À. GUBERN
BARCELONA. De alguna manera, la plaza George Orwell -al final de
Escudellers- resume buena parte de los vicios y virtudes de la Barcelona actual.
Por un lado, la tan cacareada filosofía de la «dignificación del espacio
público» se aprecia en este rincón del Gótico en forma de urbanismo y acabados
de calidad -escultura de arte contemporáneo incluido-, ejemplo tipo de otras
intervenciones en Ciutat Vella. Por otro lado, George Orwell -sin dejar de
sufrir problemas de corte «clásico»- ha empezado a padecer en los últimos años
las consecuencias de eso que se ha llamado la «Barcelona del éxito» y de la
sobre explotación turística, que tanto atrae a cultos y pudientes turistas
interesados en el modernismo como a visitantes que, en el límite de la
indigencia, se instalan en la ciudad, sobre todo con la llegada del buen tiempo.
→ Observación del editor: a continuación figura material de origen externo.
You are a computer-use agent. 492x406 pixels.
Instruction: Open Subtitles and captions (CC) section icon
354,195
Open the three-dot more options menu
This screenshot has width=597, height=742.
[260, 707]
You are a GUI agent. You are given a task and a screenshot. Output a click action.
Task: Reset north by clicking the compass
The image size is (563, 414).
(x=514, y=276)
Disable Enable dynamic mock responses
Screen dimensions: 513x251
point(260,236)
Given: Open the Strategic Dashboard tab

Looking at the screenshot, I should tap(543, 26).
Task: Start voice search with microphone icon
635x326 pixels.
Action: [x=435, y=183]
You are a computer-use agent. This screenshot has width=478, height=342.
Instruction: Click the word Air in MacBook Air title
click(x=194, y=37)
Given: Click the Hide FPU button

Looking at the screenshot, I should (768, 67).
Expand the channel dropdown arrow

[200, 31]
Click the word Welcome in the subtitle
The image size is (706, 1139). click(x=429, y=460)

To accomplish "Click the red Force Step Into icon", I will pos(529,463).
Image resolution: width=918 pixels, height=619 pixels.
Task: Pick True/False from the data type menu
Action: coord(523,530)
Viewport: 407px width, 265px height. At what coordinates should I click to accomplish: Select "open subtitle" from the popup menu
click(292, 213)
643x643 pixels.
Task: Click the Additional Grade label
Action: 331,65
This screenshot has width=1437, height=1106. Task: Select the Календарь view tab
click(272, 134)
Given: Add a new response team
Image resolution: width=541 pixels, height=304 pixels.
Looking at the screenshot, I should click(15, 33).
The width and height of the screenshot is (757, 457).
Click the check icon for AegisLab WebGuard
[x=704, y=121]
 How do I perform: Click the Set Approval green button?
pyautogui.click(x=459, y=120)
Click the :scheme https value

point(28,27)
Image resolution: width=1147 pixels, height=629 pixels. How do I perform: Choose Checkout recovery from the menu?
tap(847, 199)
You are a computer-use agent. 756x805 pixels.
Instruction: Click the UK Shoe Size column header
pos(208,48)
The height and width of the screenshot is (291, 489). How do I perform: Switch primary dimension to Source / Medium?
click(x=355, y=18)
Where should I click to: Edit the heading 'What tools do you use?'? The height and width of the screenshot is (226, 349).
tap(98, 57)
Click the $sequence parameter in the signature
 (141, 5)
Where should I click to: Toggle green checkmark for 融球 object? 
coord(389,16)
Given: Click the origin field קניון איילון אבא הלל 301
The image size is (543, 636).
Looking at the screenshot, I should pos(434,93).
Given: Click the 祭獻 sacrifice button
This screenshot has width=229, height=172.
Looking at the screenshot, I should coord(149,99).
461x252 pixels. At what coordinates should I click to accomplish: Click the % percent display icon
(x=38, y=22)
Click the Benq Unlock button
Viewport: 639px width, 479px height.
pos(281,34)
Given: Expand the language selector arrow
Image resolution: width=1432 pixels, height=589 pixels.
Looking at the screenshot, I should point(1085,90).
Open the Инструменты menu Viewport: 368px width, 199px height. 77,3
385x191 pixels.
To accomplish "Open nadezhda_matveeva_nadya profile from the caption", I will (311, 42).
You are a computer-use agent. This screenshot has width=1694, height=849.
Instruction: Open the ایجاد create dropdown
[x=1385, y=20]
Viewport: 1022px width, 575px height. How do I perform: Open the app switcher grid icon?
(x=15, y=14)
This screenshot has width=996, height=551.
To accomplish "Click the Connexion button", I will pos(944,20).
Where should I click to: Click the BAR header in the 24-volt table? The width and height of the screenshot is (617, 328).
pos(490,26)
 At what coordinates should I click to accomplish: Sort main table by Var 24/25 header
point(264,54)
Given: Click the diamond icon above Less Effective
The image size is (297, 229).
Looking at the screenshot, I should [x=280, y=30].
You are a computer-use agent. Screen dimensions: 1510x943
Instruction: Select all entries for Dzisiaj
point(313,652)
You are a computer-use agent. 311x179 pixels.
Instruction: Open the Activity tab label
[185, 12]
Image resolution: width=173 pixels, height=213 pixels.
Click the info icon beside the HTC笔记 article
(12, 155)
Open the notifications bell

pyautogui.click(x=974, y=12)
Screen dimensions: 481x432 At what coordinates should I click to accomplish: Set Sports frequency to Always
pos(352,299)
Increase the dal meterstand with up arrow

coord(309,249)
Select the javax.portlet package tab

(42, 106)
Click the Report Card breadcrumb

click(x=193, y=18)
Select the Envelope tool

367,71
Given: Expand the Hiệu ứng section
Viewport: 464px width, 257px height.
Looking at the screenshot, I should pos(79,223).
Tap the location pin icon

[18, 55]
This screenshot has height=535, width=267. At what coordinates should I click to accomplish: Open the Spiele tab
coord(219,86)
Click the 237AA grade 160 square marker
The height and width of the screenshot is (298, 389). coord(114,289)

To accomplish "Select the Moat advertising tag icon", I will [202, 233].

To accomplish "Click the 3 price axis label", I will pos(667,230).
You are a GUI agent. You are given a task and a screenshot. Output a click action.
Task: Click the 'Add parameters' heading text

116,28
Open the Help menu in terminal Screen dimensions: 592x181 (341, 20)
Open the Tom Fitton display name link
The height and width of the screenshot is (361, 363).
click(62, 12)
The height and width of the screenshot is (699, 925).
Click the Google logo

Los llamados «pies negros» -sobre todo italianos y alemanes- han escogido desde
finales de los noventa George Orwell como su lugar favorito. Fue sobre esos años
cuando la degradación de la plaza y su entorno y las protestas de vecinos y
comerciantes la convirtieron en símbolo de un estado de cosas que años después
conduciría al debate del incivismo y a la posterior aprobación de la ordenanza
municipal. Fue en 2001, por ejemplo, cuando se instaló el dispositivo de
videovigilancia, y cinco años más tarde se convertiría en foco de atención
prioritario de los servicios municipales en su plan especial de lucha contra la
degradación del espacio público. Para desgracia de los vecinos, a los problemas
que motivaron esas campañas y que no se han eliminado por completo se han
añadido otros nuevos.
«Se nota que hay más presión policial, y que la calle está más
limpia, pero a cambio sufrimos otros problemas, sobre todo de ruido». Quien se
expresa así es Marta, que se implicó a fondo en las campañas de 2001 y que unos
años después ve como la plaza en la que vive desde hace quince años sigue siendo
un lugar hostil a los vecinos. «Hay más atención, pero la mejora de las
condiciones en la calle -la peligrosidad de Escudellers, con puntas ocasionales,
se ha reducido, por ejemplo- ha provocado por contra un florecimiento de bares y
discotecas con sus correspondientes terrazas, y esto genera niveles de ruido
insoportables», explica Marta, acostumbrada ya a dormir por sistema con tapones
en las orejas.
Camiones de riego
En apenas cinco años, de los quince comercios que había en la plaza
apenas sobreviven dos. El resto se ha transformado en locales de ocio de
vocación «alternativa»: «Da la impresión de que la limpieza y la vigilancia sólo
son para contentar a empresarios y comerciantes, porque los vecinos continuamos
quemados. Esto se ha convertido en el patio de recreo de la Europa
alternativa».
De manera paradójica, el riego sistemático de plaza y su entorno
-instaurado desde el pasado verano- y que junto a un lavabo móvil ha acabado con
el desagradable olor a orines que todo lo impregnaba es el que ahora no deja
dormir a los vecinos. Marta resume una jornada tipo: «A primera hora de la noche
ruido por los camiones del riego a presión; a las tres y a las cinco, ruido por
el cierre de terrazas y de bares, y luego a primera hora de la mañana, otra vez
ruido de camión con el segundo riego. A todo ello hay que sumar el ruido de
quienes viven instalados en la plaza y los gritos de la gente que va de marcha.
Es desesperante».
Marta ha cambiado la rabia y el activismo de hace unos años por una
frustrante apatía ante la falta de respuesta municipal y la poca implicación de
sus convecinos. A diferencia del Raval y del Casc Antic -donde las campañas con
pancartas en los balcones han obligado al Ayuntamiento a reaccionar en más de
una ocasión- esta zona del Gótico se caracteriza por un movimiento vecinal poco
estructurado, el mismo que hace un tiempo llevó a Marta a colgar de su balcón un
significativo «Ciudadanía en construcción».